::: Text shown :::

优化作业3

1

$$f(x+s) = f(x - \tau g_x)\\ m(\tau) = f(x) - \tau g_k^Tg_k + \frac{1}{2} \tau^2 g_k^T B g_k \\ \frac{\partial m}{\partial \tau } = -g_k^Tg_k + \tau g_k^T B g_k = 0\\ \tau = \frac{g_k^Tg_k}{g_k^TBg_k}\\ s= -\frac{g_k^Tg_k}{g_k^TBg_k}g_k$$

2

Case 1: $g^TBg<0$
We have:

$$s = -\frac{\Delta g}{\|g\|}$$

$$\begin{aligned} m(0) - m(s) &=\frac{\Delta g^Tg}{\|g\|} - \frac{1}{2} \Delta^2 \frac{g^TBg}{\|g\|^2}\\ &=\Delta\|g\| - \frac{1}{2} \Delta^2 \frac{g^TBg}{\|g\|^2}\\ &\geq \Delta\|g\|\\ &\geq \frac 1 2 \|g\|\min\left\{\Delta,\frac{\|g\|}{\|B\|}\right\} \end{aligned}$$

Case 2: $g^TBg\geq 0$ . For this case, we have two small cases.
First:

$$\frac{\|g\|^3}{\Delta g^TBg}\leq 1$$

We have:

$$\tau = \frac{\|g\|^3}{\Delta g^TBg}$$

$$s = -\frac{\|g\|^2 g}{g^TBg}$$

$$\begin{aligned} m(0) - m(s) &=-g^Ts - \frac 1 2 s^TBs\\ &=\frac 1 2\frac{\|g\|^4}{g^TBg}\\ &\geq \frac 1 2\frac{\|g\|^4}{\|B\| \|g\|^2}\\ &\geq \frac 1 2 \|g\|\min\left\{\Delta,\frac{\|g\|}{\|B\|}\right\} \end{aligned}$$

Second:

$$\frac{\|g\|^3}{\Delta g^TBg}> 1$$

We have $\tau =1$ , silmilar to Case 1:

$$\begin{aligned} m(0) - m(s) &=\frac{\Delta g^Tg}{\|g\|} - \frac{1}{2} \Delta^2 \frac{g^TBg}{\|g\|^2}\\ &=\Delta\|g\| - \frac{1}{2} \Delta^2 \frac{g^TBg}{\|g\|^2}\\ &\geq \Delta\|g\| -\frac1 2 \Delta^2 \frac{\|g\|^3}{\Delta\|g\|^2}\\ &= \frac 1 2 \Delta \|g\|\\ &\geq \frac 1 2 \|g\|\min\left\{\Delta,\frac{\|g\|}{\|B\|}\right\} \end{aligned}$$

3

(1)

:::

### Task to complete
Quote the optimization assignment above in full, reproducing every line and formula without alteration.

::: Recorded data :::

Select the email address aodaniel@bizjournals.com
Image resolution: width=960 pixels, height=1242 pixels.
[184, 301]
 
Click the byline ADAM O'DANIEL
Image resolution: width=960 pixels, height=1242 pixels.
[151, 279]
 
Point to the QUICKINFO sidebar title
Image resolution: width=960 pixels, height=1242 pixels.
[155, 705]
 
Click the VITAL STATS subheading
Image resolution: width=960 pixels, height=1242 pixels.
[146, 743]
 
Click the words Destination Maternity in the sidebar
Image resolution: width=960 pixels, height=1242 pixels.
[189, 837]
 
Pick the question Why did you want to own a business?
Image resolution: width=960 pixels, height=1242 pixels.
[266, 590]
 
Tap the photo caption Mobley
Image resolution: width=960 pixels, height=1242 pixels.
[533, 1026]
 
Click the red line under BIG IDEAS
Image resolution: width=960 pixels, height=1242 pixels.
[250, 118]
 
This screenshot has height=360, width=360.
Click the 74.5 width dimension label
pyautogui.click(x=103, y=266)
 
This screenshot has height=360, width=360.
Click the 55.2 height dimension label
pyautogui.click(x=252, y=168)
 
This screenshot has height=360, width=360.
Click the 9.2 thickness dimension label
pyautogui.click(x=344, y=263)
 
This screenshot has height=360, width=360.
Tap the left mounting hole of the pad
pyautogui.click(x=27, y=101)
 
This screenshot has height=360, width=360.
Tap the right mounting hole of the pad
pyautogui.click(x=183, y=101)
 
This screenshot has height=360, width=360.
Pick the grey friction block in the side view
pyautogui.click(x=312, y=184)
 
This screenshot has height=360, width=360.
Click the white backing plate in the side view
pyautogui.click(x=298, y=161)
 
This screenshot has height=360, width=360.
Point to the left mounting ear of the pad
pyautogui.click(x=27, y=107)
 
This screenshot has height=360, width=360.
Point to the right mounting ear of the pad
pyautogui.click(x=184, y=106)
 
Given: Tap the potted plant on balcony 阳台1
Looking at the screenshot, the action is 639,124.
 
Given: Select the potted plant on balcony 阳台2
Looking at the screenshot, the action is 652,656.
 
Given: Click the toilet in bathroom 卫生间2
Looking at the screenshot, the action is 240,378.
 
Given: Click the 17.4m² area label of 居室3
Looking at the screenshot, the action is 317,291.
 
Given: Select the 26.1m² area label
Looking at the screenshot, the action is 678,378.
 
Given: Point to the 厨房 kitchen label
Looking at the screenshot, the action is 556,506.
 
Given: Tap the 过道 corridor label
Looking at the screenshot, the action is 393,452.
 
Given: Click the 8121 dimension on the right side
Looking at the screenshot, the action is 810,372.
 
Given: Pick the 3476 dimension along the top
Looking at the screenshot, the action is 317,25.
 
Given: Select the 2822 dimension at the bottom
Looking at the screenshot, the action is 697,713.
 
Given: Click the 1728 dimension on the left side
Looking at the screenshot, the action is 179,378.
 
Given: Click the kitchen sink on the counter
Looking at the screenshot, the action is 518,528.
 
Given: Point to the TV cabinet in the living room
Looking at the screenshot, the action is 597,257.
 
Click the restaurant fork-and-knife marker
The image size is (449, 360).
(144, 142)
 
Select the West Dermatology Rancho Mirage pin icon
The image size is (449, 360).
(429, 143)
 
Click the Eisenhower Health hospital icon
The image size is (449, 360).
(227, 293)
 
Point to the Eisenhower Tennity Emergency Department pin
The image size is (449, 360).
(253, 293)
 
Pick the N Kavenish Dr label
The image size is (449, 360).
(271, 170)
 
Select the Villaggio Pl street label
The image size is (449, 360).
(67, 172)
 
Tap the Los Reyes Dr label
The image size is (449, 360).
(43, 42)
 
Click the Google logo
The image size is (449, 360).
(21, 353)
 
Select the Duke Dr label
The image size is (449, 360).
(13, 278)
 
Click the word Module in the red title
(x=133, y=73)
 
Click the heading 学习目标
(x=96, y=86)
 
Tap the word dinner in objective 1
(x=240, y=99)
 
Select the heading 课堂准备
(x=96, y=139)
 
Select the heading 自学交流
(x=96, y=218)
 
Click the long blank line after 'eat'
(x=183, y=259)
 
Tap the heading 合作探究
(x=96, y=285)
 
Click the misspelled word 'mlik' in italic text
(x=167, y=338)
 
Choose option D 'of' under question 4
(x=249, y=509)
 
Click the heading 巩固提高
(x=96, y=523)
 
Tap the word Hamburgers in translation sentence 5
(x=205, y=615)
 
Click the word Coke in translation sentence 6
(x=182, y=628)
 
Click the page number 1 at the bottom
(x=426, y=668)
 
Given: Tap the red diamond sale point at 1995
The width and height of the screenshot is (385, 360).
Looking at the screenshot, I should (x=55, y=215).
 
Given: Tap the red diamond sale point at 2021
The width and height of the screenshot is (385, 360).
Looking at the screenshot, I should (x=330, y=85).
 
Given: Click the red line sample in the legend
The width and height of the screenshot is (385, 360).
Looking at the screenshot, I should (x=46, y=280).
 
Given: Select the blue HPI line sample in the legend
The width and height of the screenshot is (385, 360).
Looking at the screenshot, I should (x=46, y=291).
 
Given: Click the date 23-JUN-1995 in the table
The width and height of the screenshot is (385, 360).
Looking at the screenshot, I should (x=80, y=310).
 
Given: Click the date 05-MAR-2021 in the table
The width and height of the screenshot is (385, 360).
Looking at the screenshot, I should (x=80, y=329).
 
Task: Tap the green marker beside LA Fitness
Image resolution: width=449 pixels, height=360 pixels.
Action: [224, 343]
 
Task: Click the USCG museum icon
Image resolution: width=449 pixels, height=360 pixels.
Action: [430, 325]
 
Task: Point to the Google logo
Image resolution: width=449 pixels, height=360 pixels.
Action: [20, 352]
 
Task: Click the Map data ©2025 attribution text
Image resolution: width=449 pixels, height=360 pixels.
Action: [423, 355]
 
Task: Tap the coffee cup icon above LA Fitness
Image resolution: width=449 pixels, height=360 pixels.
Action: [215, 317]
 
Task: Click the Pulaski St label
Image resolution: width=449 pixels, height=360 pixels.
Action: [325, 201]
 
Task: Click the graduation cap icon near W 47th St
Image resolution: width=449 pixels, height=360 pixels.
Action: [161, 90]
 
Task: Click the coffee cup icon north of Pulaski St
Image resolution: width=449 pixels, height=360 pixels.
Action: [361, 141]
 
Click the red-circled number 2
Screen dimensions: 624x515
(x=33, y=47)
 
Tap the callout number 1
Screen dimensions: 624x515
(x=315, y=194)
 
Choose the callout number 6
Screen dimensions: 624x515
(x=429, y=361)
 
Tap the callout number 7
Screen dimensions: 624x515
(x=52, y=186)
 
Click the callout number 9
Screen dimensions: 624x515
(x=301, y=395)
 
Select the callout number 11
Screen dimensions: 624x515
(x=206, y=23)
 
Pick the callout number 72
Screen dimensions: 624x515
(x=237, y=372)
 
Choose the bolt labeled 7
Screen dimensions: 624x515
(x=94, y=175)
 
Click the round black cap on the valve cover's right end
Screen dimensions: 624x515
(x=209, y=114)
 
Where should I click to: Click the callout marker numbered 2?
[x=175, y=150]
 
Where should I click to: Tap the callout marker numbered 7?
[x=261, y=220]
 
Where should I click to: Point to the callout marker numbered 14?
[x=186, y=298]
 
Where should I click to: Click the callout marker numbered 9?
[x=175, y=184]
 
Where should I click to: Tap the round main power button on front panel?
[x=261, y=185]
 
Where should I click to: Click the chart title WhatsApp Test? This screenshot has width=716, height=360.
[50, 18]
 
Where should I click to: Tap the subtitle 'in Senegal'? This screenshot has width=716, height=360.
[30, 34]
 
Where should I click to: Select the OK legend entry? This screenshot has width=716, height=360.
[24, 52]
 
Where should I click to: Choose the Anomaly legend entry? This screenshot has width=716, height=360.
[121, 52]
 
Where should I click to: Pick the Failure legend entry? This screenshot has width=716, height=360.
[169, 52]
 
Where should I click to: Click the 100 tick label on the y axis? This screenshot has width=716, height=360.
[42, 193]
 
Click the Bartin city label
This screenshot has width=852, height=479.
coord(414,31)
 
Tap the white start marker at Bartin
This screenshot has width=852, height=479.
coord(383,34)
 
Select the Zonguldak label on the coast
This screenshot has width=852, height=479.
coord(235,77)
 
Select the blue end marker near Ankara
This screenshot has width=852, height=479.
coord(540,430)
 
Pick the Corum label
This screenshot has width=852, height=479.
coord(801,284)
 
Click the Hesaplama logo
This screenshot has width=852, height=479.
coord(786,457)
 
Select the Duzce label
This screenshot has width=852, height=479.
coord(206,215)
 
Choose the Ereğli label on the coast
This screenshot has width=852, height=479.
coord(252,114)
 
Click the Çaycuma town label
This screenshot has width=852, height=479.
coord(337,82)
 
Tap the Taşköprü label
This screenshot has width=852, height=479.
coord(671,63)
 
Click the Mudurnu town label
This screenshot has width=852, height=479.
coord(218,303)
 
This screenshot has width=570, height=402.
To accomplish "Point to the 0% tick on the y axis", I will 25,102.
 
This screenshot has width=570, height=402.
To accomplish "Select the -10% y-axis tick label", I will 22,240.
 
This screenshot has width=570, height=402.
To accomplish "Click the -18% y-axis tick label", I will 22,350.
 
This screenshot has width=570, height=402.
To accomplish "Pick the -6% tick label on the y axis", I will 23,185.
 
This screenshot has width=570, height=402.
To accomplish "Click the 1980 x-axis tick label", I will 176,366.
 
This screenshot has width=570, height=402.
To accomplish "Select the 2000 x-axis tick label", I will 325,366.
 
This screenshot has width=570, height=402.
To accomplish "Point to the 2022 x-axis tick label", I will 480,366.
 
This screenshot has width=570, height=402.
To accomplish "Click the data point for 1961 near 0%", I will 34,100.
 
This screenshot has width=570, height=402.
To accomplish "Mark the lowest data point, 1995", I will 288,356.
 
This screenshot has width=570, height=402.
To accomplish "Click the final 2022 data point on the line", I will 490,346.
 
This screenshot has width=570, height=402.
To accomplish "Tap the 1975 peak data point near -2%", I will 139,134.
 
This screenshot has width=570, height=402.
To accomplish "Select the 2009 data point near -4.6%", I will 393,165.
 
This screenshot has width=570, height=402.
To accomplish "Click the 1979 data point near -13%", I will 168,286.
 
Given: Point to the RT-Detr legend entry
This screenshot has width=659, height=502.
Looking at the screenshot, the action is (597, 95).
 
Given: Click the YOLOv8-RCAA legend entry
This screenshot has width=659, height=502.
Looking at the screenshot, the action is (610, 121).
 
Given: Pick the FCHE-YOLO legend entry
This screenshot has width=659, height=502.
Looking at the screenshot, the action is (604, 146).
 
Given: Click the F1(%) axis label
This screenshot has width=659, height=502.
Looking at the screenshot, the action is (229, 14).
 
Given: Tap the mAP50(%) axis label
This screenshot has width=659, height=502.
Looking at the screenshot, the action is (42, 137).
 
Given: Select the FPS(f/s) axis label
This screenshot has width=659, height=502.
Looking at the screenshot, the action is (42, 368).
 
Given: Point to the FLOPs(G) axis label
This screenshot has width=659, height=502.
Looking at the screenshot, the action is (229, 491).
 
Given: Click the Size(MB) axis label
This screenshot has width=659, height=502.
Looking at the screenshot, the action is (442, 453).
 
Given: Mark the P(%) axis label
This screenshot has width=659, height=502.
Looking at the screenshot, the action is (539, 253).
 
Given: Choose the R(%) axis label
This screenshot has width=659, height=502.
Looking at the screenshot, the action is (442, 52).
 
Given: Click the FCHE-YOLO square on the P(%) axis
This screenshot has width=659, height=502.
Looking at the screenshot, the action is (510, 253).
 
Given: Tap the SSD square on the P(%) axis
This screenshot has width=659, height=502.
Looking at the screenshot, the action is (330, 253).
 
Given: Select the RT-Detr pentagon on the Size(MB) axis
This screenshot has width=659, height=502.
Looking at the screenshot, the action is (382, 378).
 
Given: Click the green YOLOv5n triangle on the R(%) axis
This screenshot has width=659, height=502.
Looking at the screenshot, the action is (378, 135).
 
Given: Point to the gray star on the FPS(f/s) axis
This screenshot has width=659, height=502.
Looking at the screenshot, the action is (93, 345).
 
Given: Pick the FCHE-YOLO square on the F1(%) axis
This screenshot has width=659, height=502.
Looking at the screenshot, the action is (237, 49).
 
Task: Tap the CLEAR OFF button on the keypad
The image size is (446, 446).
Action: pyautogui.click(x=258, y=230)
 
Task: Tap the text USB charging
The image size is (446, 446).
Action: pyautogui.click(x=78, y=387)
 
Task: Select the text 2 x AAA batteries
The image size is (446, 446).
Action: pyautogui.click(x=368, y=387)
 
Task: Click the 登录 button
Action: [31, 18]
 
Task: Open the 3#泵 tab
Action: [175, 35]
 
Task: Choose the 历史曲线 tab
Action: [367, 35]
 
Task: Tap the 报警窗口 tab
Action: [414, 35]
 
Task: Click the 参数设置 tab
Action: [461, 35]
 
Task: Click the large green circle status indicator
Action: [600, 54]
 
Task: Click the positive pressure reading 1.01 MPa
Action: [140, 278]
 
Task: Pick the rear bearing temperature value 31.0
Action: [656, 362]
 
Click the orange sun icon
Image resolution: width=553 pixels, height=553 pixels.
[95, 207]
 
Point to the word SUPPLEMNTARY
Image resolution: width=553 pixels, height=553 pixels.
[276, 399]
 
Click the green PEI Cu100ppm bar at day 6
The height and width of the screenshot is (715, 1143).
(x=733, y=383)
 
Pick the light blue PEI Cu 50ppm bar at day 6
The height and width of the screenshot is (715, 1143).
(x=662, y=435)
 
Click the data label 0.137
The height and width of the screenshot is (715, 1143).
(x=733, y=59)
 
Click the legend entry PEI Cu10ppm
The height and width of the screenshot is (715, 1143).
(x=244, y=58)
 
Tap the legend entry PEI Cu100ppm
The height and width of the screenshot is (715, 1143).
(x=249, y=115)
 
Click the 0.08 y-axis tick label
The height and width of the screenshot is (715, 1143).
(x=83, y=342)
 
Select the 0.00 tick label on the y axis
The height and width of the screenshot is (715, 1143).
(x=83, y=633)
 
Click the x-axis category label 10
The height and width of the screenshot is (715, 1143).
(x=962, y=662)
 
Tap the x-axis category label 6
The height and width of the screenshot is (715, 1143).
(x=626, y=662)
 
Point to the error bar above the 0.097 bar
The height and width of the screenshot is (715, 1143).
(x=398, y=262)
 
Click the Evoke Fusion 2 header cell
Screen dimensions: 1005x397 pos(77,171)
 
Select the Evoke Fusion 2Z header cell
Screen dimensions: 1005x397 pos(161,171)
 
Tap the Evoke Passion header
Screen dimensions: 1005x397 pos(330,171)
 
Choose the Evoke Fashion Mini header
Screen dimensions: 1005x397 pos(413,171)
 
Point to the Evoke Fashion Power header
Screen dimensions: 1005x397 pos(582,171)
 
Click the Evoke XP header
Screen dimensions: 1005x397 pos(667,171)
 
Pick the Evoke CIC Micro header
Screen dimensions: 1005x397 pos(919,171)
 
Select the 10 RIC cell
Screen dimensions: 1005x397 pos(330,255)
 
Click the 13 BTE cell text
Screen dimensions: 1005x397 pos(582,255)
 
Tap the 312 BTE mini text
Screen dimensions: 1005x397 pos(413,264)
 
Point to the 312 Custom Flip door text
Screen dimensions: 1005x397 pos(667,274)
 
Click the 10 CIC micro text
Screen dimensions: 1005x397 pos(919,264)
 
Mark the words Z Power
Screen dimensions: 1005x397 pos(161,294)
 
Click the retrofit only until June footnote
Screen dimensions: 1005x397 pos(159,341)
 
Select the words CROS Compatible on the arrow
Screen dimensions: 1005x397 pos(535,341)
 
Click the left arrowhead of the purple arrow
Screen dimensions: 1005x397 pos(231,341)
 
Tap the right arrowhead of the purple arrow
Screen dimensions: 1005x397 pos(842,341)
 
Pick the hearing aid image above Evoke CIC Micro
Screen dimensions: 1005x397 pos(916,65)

:::

### Completed exercise
优化作业3

1

$$f(x+s) = f(x - \tau g_x)\\ m(\tau) = f(x) - \tau g_k^Tg_k + \frac{1}{2} \tau^2 g_k^T B g_k \\ \frac{\partial m}{\partial \tau } = -g_k^Tg_k + \tau g_k^T B g_k = 0\\ \tau = \frac{g_k^Tg_k}{g_k^TBg_k}\\ s= -\frac{g_k^Tg_k}{g_k^TBg_k}g_k$$

2

Case 1: $g^TBg<0$
We have:

$$s = -\frac{\Delta g}{\|g\|}$$

$$\begin{aligned} m(0) - m(s) &=\frac{\Delta g^Tg}{\|g\|} - \frac{1}{2} \Delta^2 \frac{g^TBg}{\|g\|^2}\\ &=\Delta\|g\| - \frac{1}{2} \Delta^2 \frac{g^TBg}{\|g\|^2}\\ &\geq \Delta\|g\|\\ &\geq \frac 1 2 \|g\|\min\left\{\Delta,\frac{\|g\|}{\|B\|}\right\} \end{aligned}$$

Case 2: $g^TBg\geq 0$ . For this case, we have two small cases.
First:

$$\frac{\|g\|^3}{\Delta g^TBg}\leq 1$$

We have:

$$\tau = \frac{\|g\|^3}{\Delta g^TBg}$$

$$s = -\frac{\|g\|^2 g}{g^TBg}$$

$$\begin{aligned} m(0) - m(s) &=-g^Ts - \frac 1 2 s^TBs\\ &=\frac 1 2\frac{\|g\|^4}{g^TBg}\\ &\geq \frac 1 2\frac{\|g\|^4}{\|B\| \|g\|^2}\\ &\geq \frac 1 2 \|g\|\min\left\{\Delta,\frac{\|g\|}{\|B\|}\right\} \end{aligned}$$

Second:

$$\frac{\|g\|^3}{\Delta g^TBg}> 1$$

We have $\tau =1$ , silmilar to Case 1:

$$\begin{aligned} m(0) - m(s) &=\frac{\Delta g^Tg}{\|g\|} - \frac{1}{2} \Delta^2 \frac{g^TBg}{\|g\|^2}\\ &=\Delta\|g\| - \frac{1}{2} \Delta^2 \frac{g^TBg}{\|g\|^2}\\ &\geq \Delta\|g\| -\frac1 2 \Delta^2 \frac{\|g\|^3}{\Delta\|g\|^2}\\ &= \frac 1 2 \Delta \|g\|\\ &\geq \frac 1 2 \|g\|\min\left\{\Delta,\frac{\|g\|}{\|B\|}\right\} \end{aligned}$$

3

(1)